Monday, January 26, 2009

Movies: Frost/Nixon, Benjamin Button, and The Wrestler

It’s the time of the year when all would-be Oscar pundits have to try and catch up with the end-of-the-year glut of prestige pics, and I’m no different. I’ve even sacrificed seeing The Unborn, which is normally the kind of cheesy horror flick I’d be all over, in order to get Oscar prepped. I’m excited to finally be in on the awards loop. When I was in college, I kept up with television because I could watch it at 3 a.m. while working on papers, and I kept up with literature because that was my major, but I fell behind in movies because taking three or four hours off to go see something in the theatre just wasn’t an option. Last year when I watched the Oscars, for example, the only nominated movies I’d seen were Enchanted and Juno. Of course, it would be easier to get caught up if most of the nominated films hadn’t been released in the past month, but the NYT’s David Carr addresses that better than I ever could. At any rate, here’s my take on a few of the newly-anointed Must Sees.

Of the two Broadway-to-film adaptations of the year, Frost/Nixon is my clear favorite. In fact, it’s one of my favorite films of 2008, hands down. Anyone who has read All the President’s Men already knows that the journalistic digging of Woodward and Bernstein was the most interesting facet of the whole Watergate case, and Frost/Nixon now provides an excellent companion piece for any aspiring journo. Frank Langella and Michael Sheen are perfect as Richard Nixon and David Frost, their rat-a-tat back and forths provide some of the most exciting on-screen scenes I’ve seen in years, and they’re surrounded by a talented supporting cast that provide a few moments of levity. This is a sharp, smart movie, and I truly hope it gets some kind of reward on Oscar night.

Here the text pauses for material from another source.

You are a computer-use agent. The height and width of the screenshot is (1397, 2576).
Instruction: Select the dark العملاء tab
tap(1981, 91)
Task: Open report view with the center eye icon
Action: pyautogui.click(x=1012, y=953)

The Curious Case of Benjamin Button
This movie, on the other hand, disappointed greatly. It’s shot beautifully, has many warm and wonderful moments, and is mostly well acted, but there are two glaring problems that kept it from fully gelling for me. First is the framing technique of a present day narrative with Cate Blanchett’s character on her deathbed in the midst of Hurricane Katrina, reflecting on Benjamin’s life story, which serves as the bulk of the movie proper. The present day narrative does nothing to add to the main story, and in fact served only to pull me out of the story every time I started to get sucked in. The other problem is the title character. If you take away the fact that he’s aging in reverse, Benjamin Button is really dull as hell. He’s reactive, not proactive, mostly bouncing around wherever life takes him. He has no truly shining moments where he does something spectacular or interesting, aside from aging backwards. Brad Pitt’s performance is pretty lackluster, too, a little deadpan and a lot dead-around-the-eyes. Every other character and actor/actress in the movie dazzles, there are fine performances all around, but without anything to really play off of with such a dull central character, the whole thing falls flat.

The Wrestler
Mickey Rourke gives a great performance in what is a really good movie. The best movie of the year, no, but better than The Curious Case of Benjamin Button and Milk, both of which got nods for picture of the year. Director Darren Aronofsky would have done well to tighten the first act up a bit, but by act two it really starts rolling and culminates in a surprising, moving third act. I really like that the movie doesn’t go for the typical schmaltz that comeback/underdog films usually go for – this is a movie that will stay with you for a while after the credits roll. Although I do feel compelled to say that I grew up in the town next to the town where most of this movie was set and shot, and believe me, that area of New Jersey is nowhere near as depressing as The Wrestler makes it out to be. Seriously.


Sex Mahoney for President said...

I watched all the best picture movies last year, and it was the most boring day of my life. There needs to be more hardcore pornography in the best picture category.

That's why The Wrestler should win, because Marisa Tomei gets naked.

If only I didn't hate Darren Aronofsky so much.


smd said...

The Wrestler is better than any Darren Aronofsky picture has a right to be. Besides, we've got the town-next-to-our-hometown pride to think about!

Sex Mahoney for President said...

I just watched The Wrestler and you're absolutely right. It was better than it should have been. Go Rahway.

smd said...

Isn't that crazy? I was like, jeez, Aronofsky, way to prove me wrong. (No worries, I'm sure his next film will be back to sucking.)